You could almost read 24 Hours as a Greek tragedy, as one by one, the characters are punished for their hubris, and none more so than Bette, the waitress with whom Gaiman begins the story. She attempts to become a proto-Dream; all her customers are raw materials she moulds into stories. To Bette, her customers are more real as stories than as people.
She exerts artificial control over the stories; she ends them at happy points, not letting them carry on until death brings the inevitable end.
John Dee, in his horrifying way, acts with more honesty; he doesn't stop the story in the middle, death is the final destination of his own acts of creativity. We are introduced to his power in cinematic fashion; things start going very awry on the television. All we see of Dee is that he fingers Dream's ruby. It seems his power is very unfocused outside the diner, leading to random acts of depravity and madness, while inside the diner, he is the puppetmaster. And of course that's when things get creepy.
One interesting question is, at the point where people start revealing their "true selves," are they actually revealing themselves or truths or nightmare versions of themselves? The acts and prejudices described are almost too horrific for this random assortment of people to have possessed, and we do know that the ruby is the weapon of the Dream Lord, after all.
Next: Neil Gaiman forgets that John Dee is American, and I cannot concentrate on anything else because it's THAT annoying.
The shock I got from '24 Hours' was that of a guy who grew up on Asterix and ThunderCats and never knew a comic could make you to curl up into a whimpering little ball. Bloody hell. What a story.
ReplyDeleteFunnily enough, what I remembered most strongly from previous reads was Judy blinding herself; this time around it didn't stand out at all. This time it was Marsh and the crate of vodka, and Kate Fletcher in the mortuary. What's physical violence compared to that?
And I was struck by the same question: does Dee corrupt, or does he only reveal?
Another question: why is '24 Hours' so readable? Why isn't it just 20 pages of people doing depraved and icky things to each other? I think it's because Gaiman has a genius for making us care about people. If that sounds unbearably cheesy, let's say instead that he asks us not judge. Even if we don't like his characters we can still care about them, because humans are such strange and interesting things. Occasionally a character will do something truly wicked, but it's not hate that we feel - only pity.
On an entirely unrelated note: in one of the letters in the back of this issue a reader says that his favourite comics go well with music. Gaiman works a lot of songs into Sandman, and this time I'm determined to look up the ones I don't know. If you're not familiar with the Addams Family theme tune you miss the gag on page 15; makes me wonder how many 'unknown unknowns' are in there.
This section was insane. When I saw the beginning of it, I started remembering what I had long forgotten. The depth of it was so terrible.
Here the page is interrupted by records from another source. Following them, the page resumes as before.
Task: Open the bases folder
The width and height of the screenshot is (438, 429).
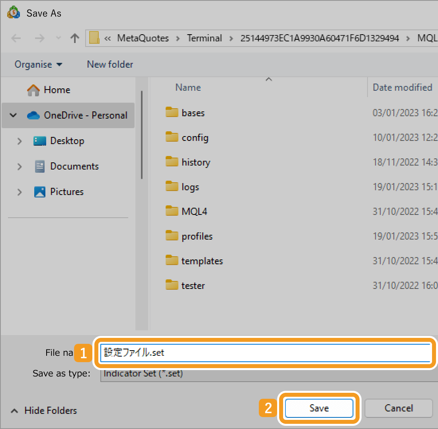Action: tap(193, 113)
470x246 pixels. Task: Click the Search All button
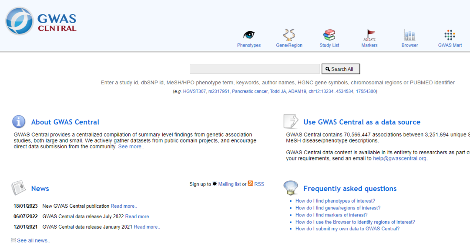(341, 69)
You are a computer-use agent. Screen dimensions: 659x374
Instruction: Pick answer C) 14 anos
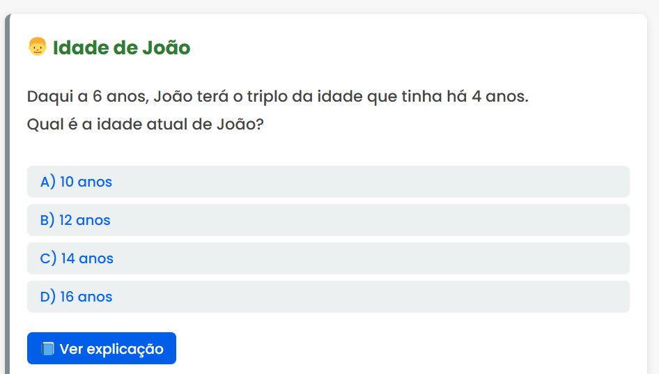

ReplyDeleteI think what helps us affiliate with the characters here, moreso even than his own introduction to them through Bette's thoughts, was that we knew Dee for a while before this. You had a developed villain for the scene, and he had proven himself vicious when he killed the woman he forced to drive him. If he hadn't killed her, I think the dynamic would be completely different. You see them as eventual victims from the moment you know he's present, and you pity them.
I always felt, and this is my personal opinion, that he did not corrupt them or make them lie about what they had done. I think it is supposed to be a random assortment of people with their own faults and problems. They were pretty terrible, yes, but if you look at them and think about what the characters have been through in life, it doesn't seem impossible.
One of the more horrifying bits here, to me, was when he returned them to themselves, made them face what they had said and done that day. To have them in some dream-nightmare state doing things they never would and saying things to people that they had hidden, it would be infinitely kinder. Above even the killings, I think this was his cruelest trick.
I want to disagree, somewhat, about the waitress and her pride. Granted, she was very proud of her little secret and her stories, but it was, to me, a sadder thing, really. She makes these stories to overcome where she is in life. Further, it could be argued that, like the vigilante acting in place of Dream, her need to create happy stories was in the place of dreams that would normally have filled the nights. You call her a "proto-Dream," but what if that is more an in lieu of Dream?